Fin dalle prime battute d’indagine la dimensione della clamorosa gaffe giudiziari prende corpo. Gli indagati e Luigi Longo in particolare, ribattono colpo su colpo alle contestazioni dimostrando l’erroneità delle stesse, le imprecisioni, le omonimia, le commistioni di ruoli che appare incredibile possano essersi verificate. Addirittura Longo – che con Aldo Alessio- fu un dei principali testi d’accusa contro le ‘ndrine del porto nel processo Cent’anni di Storia viene trasformato nel referente del Clan Piromalli e Alvaro. Un uomo dell’ ndrine, insomma, Una telefonata intercettata viene letta in maniera distorta e i redattori dell’informativa non si curarono neanche di capire chi fosse l’interlocutore del Longo, che poi dimostrò essere un loro partener commerciale che sull’onda dell’arresto del Sindaco di Gioia Tauro dal Torrione aveva telefonato pensando si trattasse invece del comandante Aldo Alessio – che a Gioia era stato sindaco prima di Dal Torrione.

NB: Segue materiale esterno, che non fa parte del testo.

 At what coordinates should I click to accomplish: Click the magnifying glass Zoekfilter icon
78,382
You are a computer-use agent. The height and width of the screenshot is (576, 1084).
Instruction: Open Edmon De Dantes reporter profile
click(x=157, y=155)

La circostanza poi che la figura di Longo venga sotto il profilo personologico assolutamente stravolta, la dice lunga sulla leggerezza con al quale una ipotesi investigativa aveva preso corpo ed era poi sviluppata.
Il fatto è che l’assoluzione, non ripaga assolutamente nessuno degli assolti delle calunnie subita anche da una stampa di velinari pronti solo a cercare di far notizia senza alcun rispetto verso l’oggettività e il rispetto verso chi ha comunque diritto di difendersi e di dire la sua verità. E con gli arrestati in quei giorni nessuno fu tenero: uno dei detenuti oggi assolti non ottenne neanche il permesso di partecipare al funerale della madre. Giusto – si dirà – erano mafiosi o presunti tali- affiliati alla ndrina e al clan Piromalli, Alvaro. Peccato che non fosse vero. E che dire della azienda che Longo , gestiva al porto di Gioia con Germano Ventura, Bruno Morgante a altri soci? Andata in malore dopo l’operazione “Rilancio” mentre prima era in salute e fatturava milioni di euro l’anno . La vicenda lascia l’amaro in bocca. Esiste tutto un apparato investigativo che nel caso di specie ha peccato gravemente di leggerezza; ha travisato i fatti e il contenuto delle telefonate, ha omesso dal valutare le indicazioni che la polizia ceca aveva loro fornito e che avrebbe escluso in partenza il coinvolgimento degli arrestati. E poi la gogna mediatica, la diffusione alla stampa delle immagini – foto e filmati – del blitz in un albergo di Roma dove Longo venne arrestato e la cinica e becera storicizzazione di ruoli e mansioni in seno alla ndrangheta che mai erano esistiti ma che consentirono a qualche giornale di aumentare le vendite in quei giorni . Una vicenda paradossale e gravissima come è ogni vicenda in cui un innocente di ritrovi – così come Alberto Sordi nel celeberrimo “detenuto in attesa di giudizio”- a gridare e a dimostrare la propria innocenza davanti a gente che resta indifferente e staccata considerandoti alla fin fine solo un numero di Registro Generale e ad altra che dogmatizza , storicizza e pappagallescamente enfatizza. Una vicenda che avrà però altri strascichi giudiziari perché una tale sommatoria di errori lascia aperte le porte a molte ipotesi : colpose e dolose che nell’immediatezza provocarono il tracollo di una azienda che nell’area del Porto cresceva e i cui soci avevano avuto il coraggio ( o forse la colpa ) di denunciare la presenza della ndrangheta nel porto.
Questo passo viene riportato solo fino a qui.